In 1945, John Spitzer assumed control. He expanded the retail chain to 14 different locations in four states. During his tenure, Spitzer developed Spitzer method which was used by Ford Motor Company in their corporate trainings. John Spitzer died in 1992.

In the 1980s, Alan Spitzer and Del Spitzer assumed control of daily operations from John Spitzer. Under their leadership, Spitzer expanded its dealearship in Florida, Ohio, and Pennsylvania. They also diversified their business and invested in marinas, farms in Lorain and Medina counties, developed Brentwood Lake Village, and the Pheasant Run Golf Course.

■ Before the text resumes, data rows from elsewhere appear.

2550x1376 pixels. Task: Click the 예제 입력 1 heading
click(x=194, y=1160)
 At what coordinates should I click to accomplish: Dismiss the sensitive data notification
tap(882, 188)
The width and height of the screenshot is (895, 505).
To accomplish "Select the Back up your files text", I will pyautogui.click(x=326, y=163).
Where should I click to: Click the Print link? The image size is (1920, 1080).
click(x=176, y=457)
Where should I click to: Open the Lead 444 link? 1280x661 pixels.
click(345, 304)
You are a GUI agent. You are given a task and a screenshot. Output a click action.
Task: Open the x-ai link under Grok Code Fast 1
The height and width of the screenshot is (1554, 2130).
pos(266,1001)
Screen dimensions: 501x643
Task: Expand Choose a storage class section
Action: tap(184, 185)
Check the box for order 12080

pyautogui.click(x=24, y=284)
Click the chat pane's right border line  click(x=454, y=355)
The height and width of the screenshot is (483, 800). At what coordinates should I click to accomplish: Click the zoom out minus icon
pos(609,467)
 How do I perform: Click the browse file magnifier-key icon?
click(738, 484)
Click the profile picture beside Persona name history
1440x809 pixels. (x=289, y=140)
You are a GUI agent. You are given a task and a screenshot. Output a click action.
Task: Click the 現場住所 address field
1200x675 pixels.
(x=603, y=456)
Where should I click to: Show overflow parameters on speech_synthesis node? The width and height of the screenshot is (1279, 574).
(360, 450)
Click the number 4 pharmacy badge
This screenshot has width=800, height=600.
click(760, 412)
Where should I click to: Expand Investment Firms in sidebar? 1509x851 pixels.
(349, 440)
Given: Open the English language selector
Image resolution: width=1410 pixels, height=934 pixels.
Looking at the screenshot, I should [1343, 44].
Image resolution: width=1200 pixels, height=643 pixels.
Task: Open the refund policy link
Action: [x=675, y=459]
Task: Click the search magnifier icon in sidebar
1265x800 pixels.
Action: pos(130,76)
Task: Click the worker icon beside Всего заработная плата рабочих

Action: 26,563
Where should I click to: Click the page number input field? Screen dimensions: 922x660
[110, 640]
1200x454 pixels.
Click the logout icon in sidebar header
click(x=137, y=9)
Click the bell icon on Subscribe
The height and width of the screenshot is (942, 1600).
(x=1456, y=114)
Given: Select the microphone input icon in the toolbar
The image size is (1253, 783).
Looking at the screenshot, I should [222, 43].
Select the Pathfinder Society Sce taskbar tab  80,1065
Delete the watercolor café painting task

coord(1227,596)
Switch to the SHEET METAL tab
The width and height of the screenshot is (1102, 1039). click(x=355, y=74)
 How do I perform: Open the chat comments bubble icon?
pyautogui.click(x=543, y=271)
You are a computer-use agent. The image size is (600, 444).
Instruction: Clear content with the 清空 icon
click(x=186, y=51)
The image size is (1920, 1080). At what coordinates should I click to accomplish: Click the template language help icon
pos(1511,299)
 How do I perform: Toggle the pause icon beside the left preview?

During the 2007-2009 recession in the United States, automotive retailers were largely effected. In 2009, Chrysler and General Motors became bankrupt and as a result discontinued their contracts with Spitzer and other auto dealerships. Alan and Alison Spitzer lobbied for Automobile Dealer Economic Rights Restoration Act to restore auto dealers rights. The effort resulted in restoration of about one thousand dealerships. They also wrote a book, named Grand Theft Auto, about this development.

In 2015, Spitzer was inducted into the One Hundred Year Club of the Western Reserve.

As of 2026, Spitzer operates twenty-seven auto dealerships in Ohio, Pennsylvania and Florida.